Events / 6th Annual Bioindustrial Meeting: November 22-25, 2015 / Conference Abstracts / Track 3: Growing the Bioeconomy / Ethanol Production from Hybrid Poplar in Canada: A General Equilibrium Analysis

Ethanol Production from Hybrid Poplar in Canada: A General Equilibrium Analysis

Hawley Campbell, James Rude, Marty K. Luckert, Vic Adamowicz.
Department of Resource Economics and Environmental Sociology, University of Alberta, Edmonton, Alberta, Canada.

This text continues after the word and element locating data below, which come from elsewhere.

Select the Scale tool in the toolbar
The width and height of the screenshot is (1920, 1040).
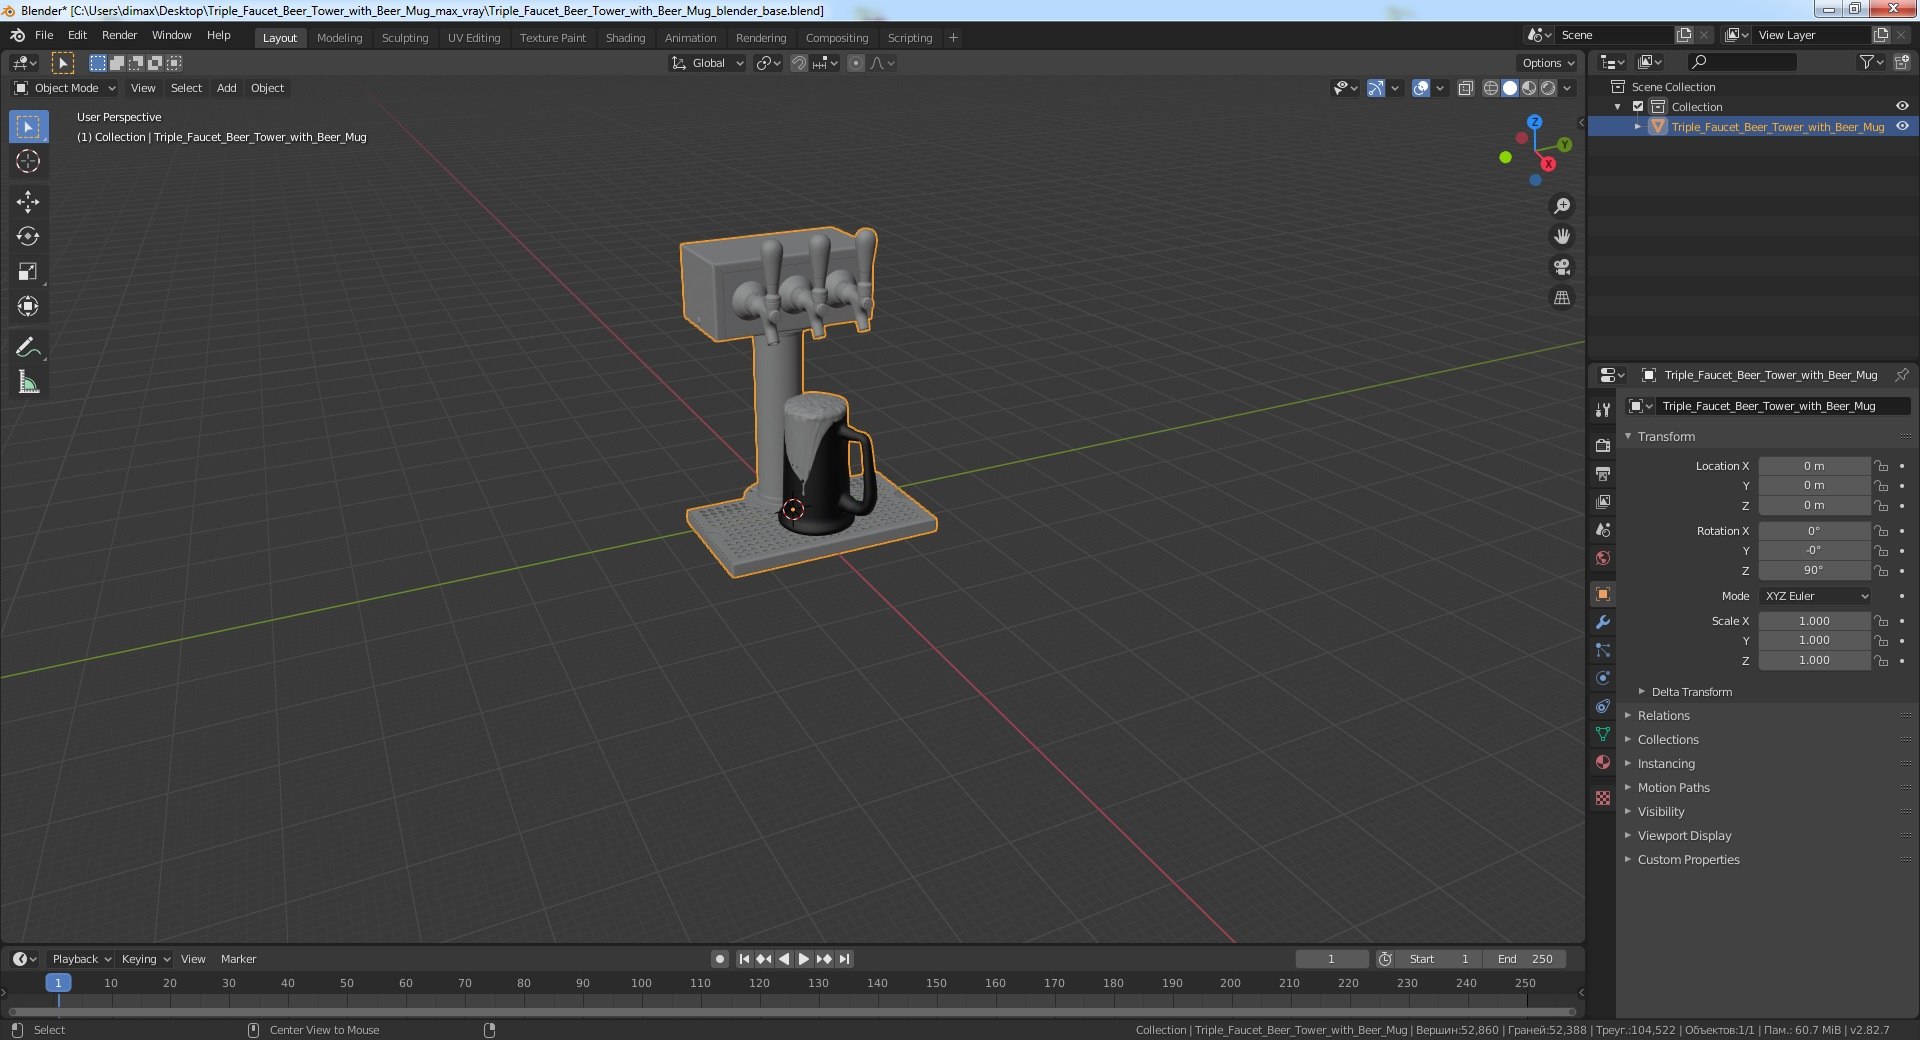(x=28, y=272)
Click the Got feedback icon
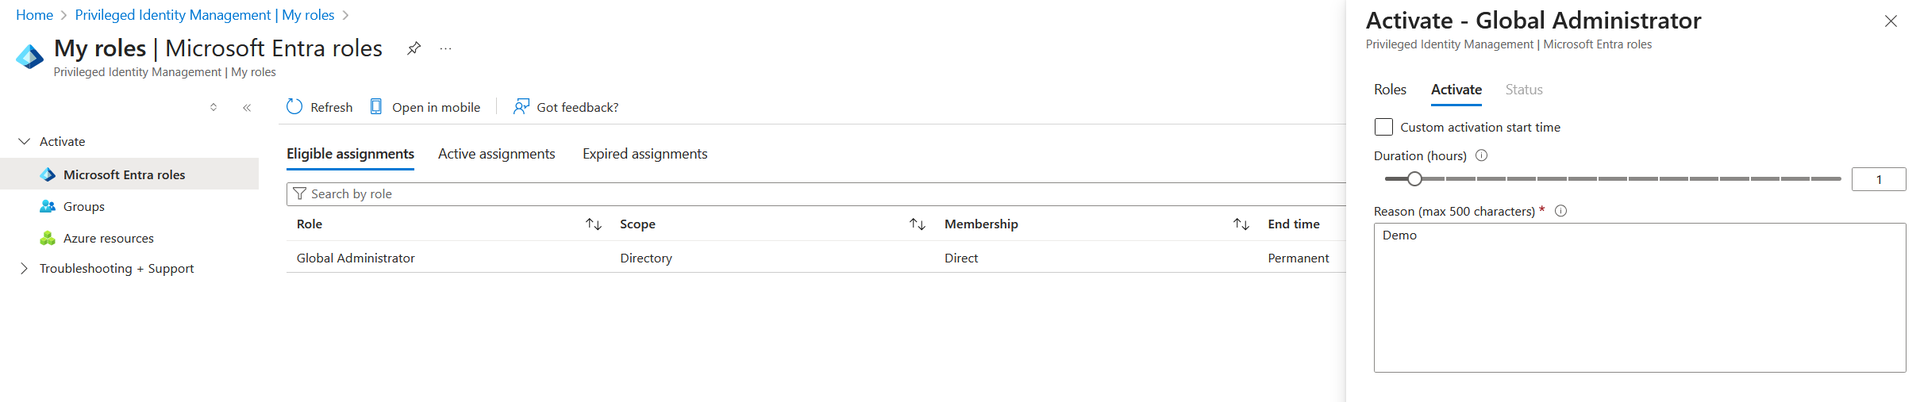 521,107
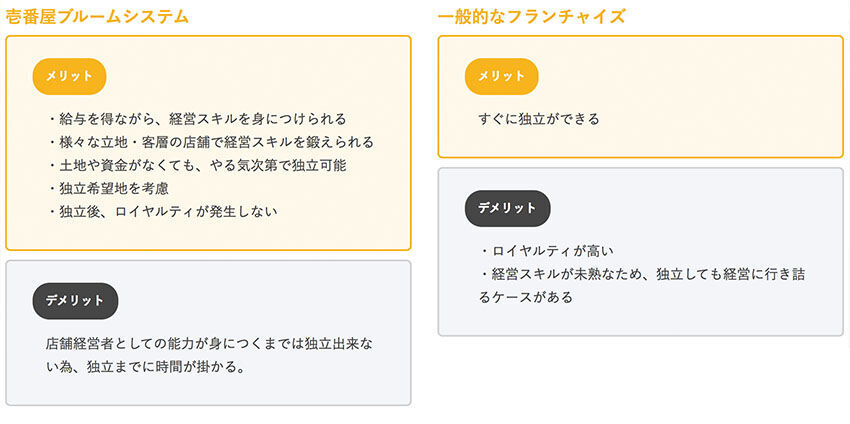Select the 給与を得ながら bullet line
The image size is (850, 424).
tap(196, 119)
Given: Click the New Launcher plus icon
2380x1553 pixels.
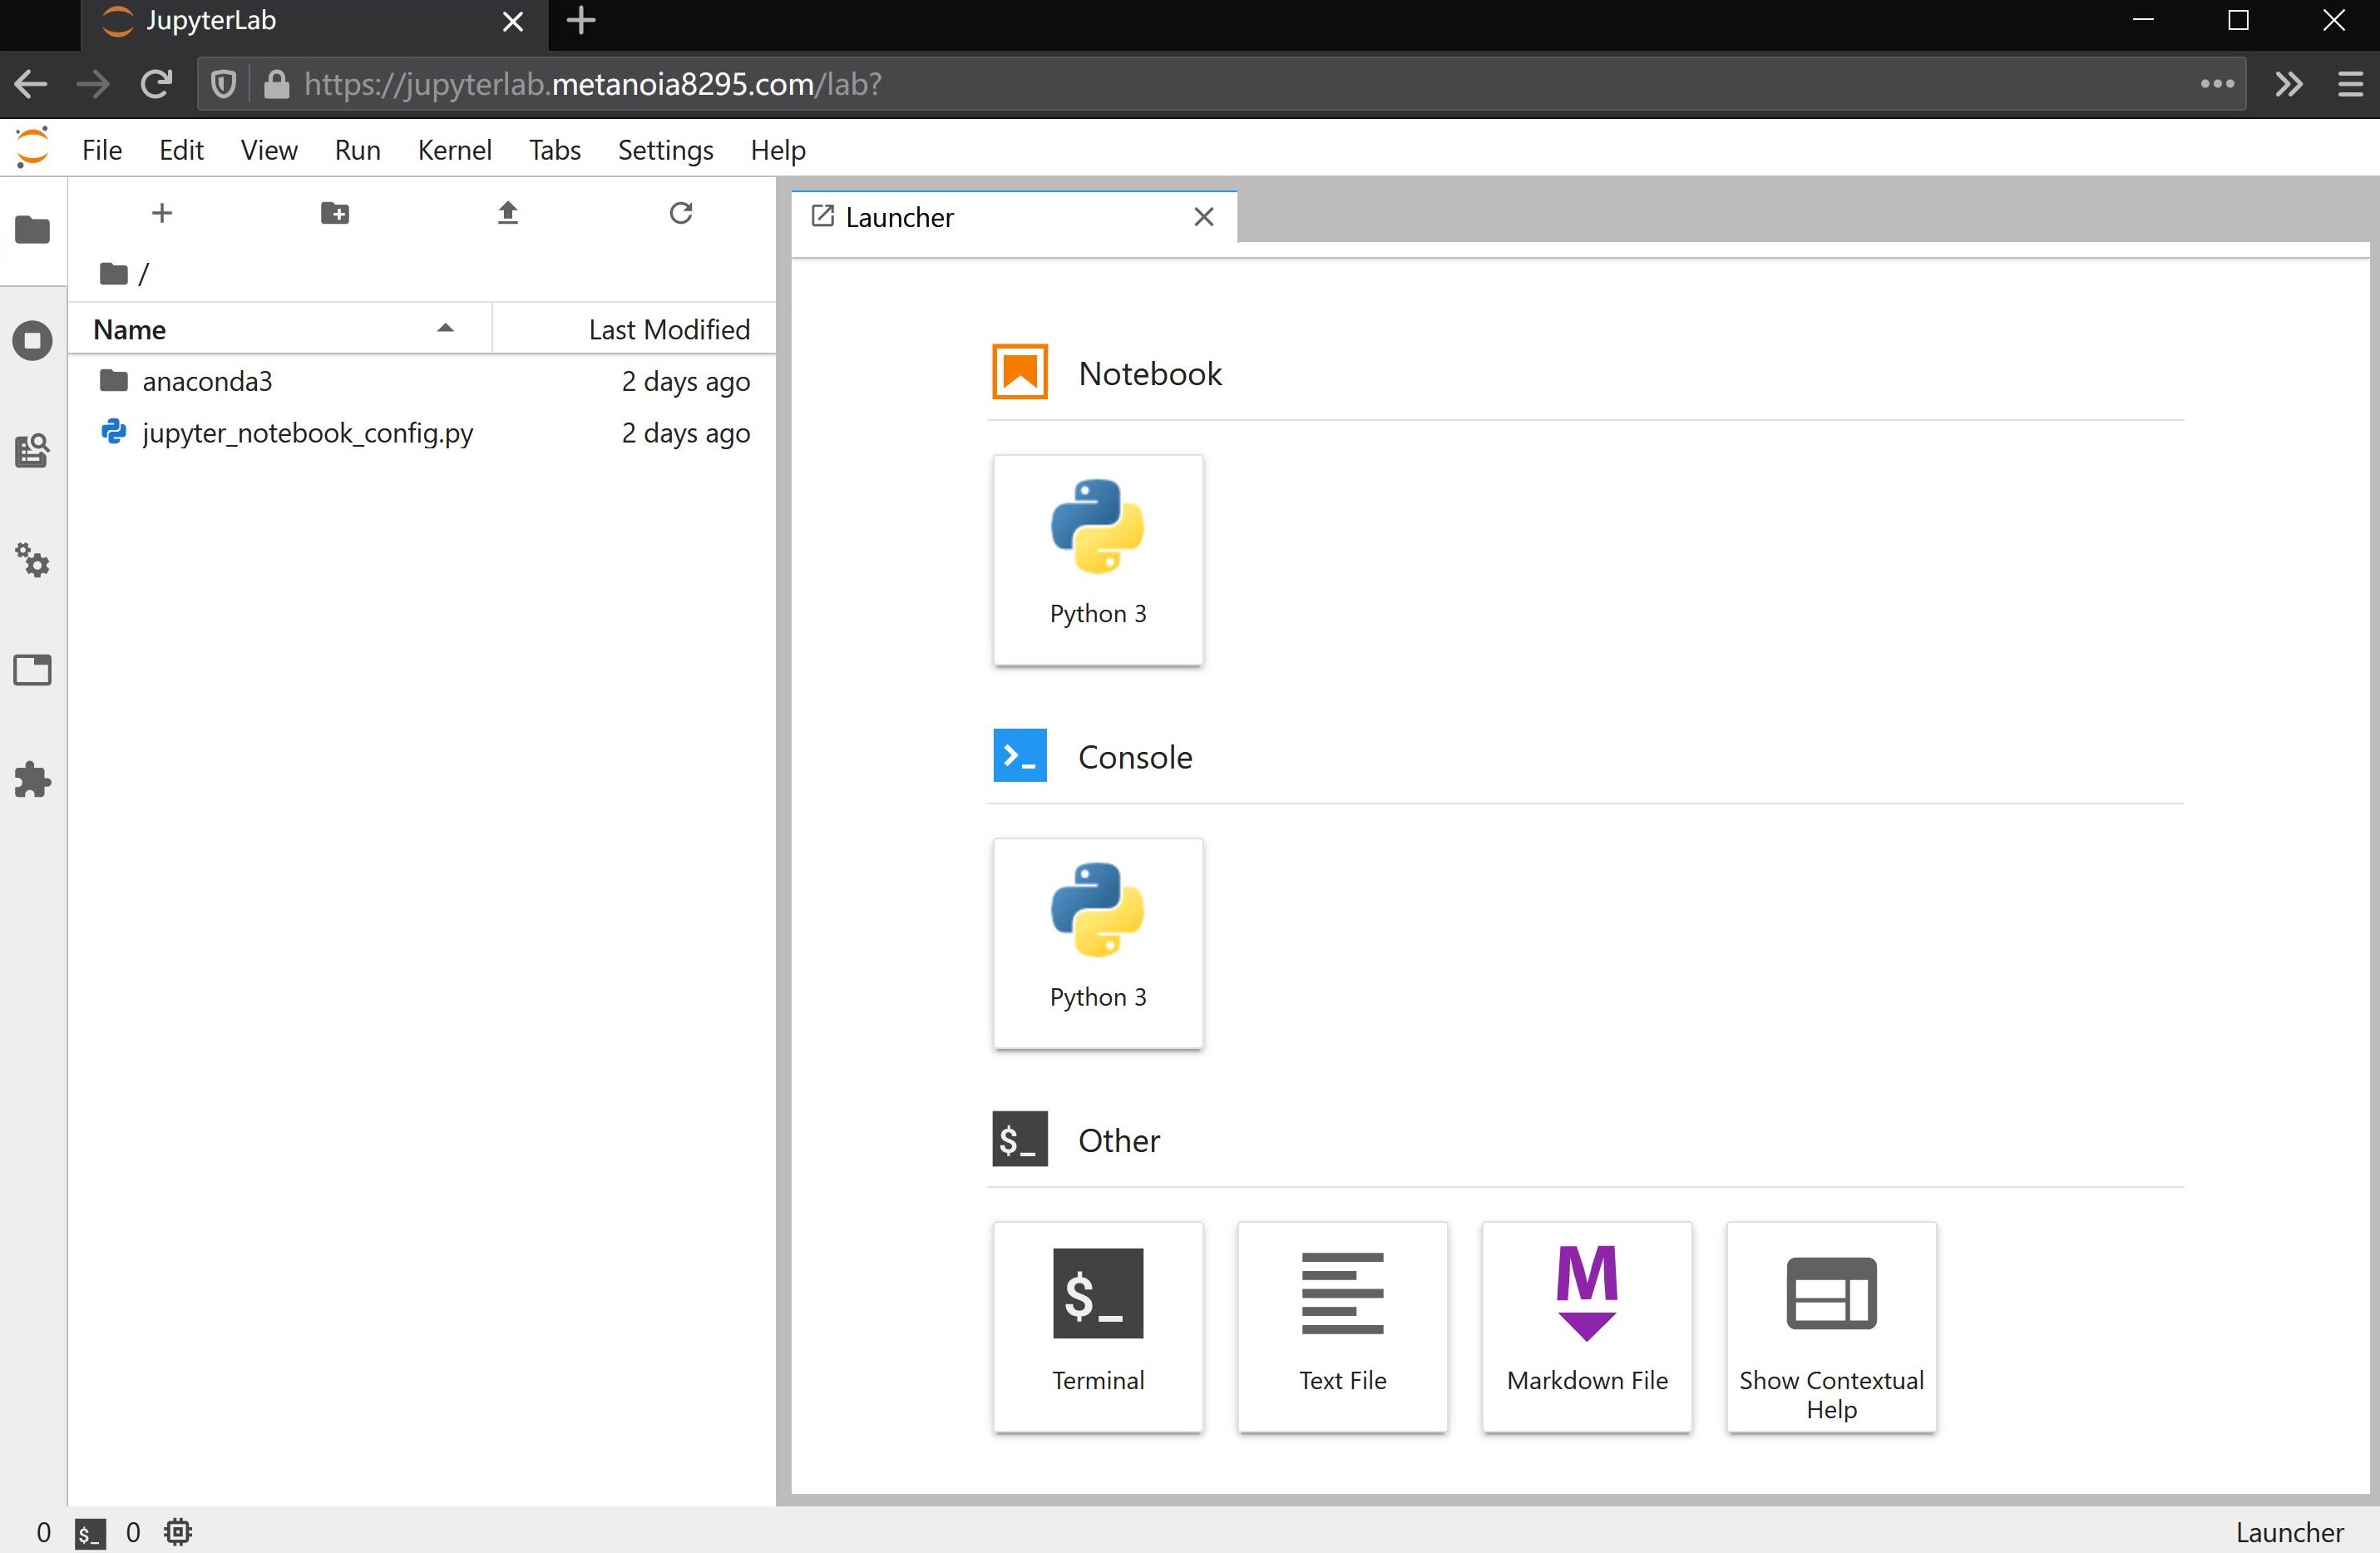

Ethanol has been promoted in Canada as an alternative to fossil fuels in the transportation sector. Future changes in Canada’s emerging bioeconomy have the potential to cross industry boundaries, such as agricultural and forestry, and lead to inadvertent economic outcomes. As biofuel production technology develops, further production could come from first-generation grain-based feedstocks, or second-generation cellulosic feedstocks. This study evaluates potential economic impacts due to renewable fuel standards that double current ethanol production from first-generation ethanol, versus cellulosic ethanol produced from hybrid poplar feedstock in Canada. We also investigate the effect of current legislation restricting hybrid poplar growth on crown forestland. Finally, we consider impacts from increased crop productivity and oil prices on our simulated economic outcomes. Impacts are investigated in a general equilibrium economic framework. Overall, we find that doubling ethanol production in Canada results in price and output changes between 0 and 10%, with percentages generally higher in agricultural sectors than in forestry. Results further suggest that cellulosic ethanol leads to relatively lower inter-industry price and output impacts compared to first-generation ethanol, due to the availability of marginal land for hybrid poplar production. For both first-generation and cellulosic ethanol, estimated impacts to Canadian net exports can be substantial for some agricultural sectors. We find that the use of coarse grains for increased first-generation ethanol production leads to an approximately 21% decrease in coarse grain net exports, while increased production with cellulosic ethanol has a relatively larger impact on ruminant trade, with net exports decreasing between 27 – 34%. Results also indicate that the subsidy support required to double current ethanol is costly, at around USD 3.00/gallon. Sensitivity analysis suggests that a crop productivity increase leads to relatively larger benefits to first-generation ethanol, while a 100% oil price increase can double Canadian ethanol production, even without further government support.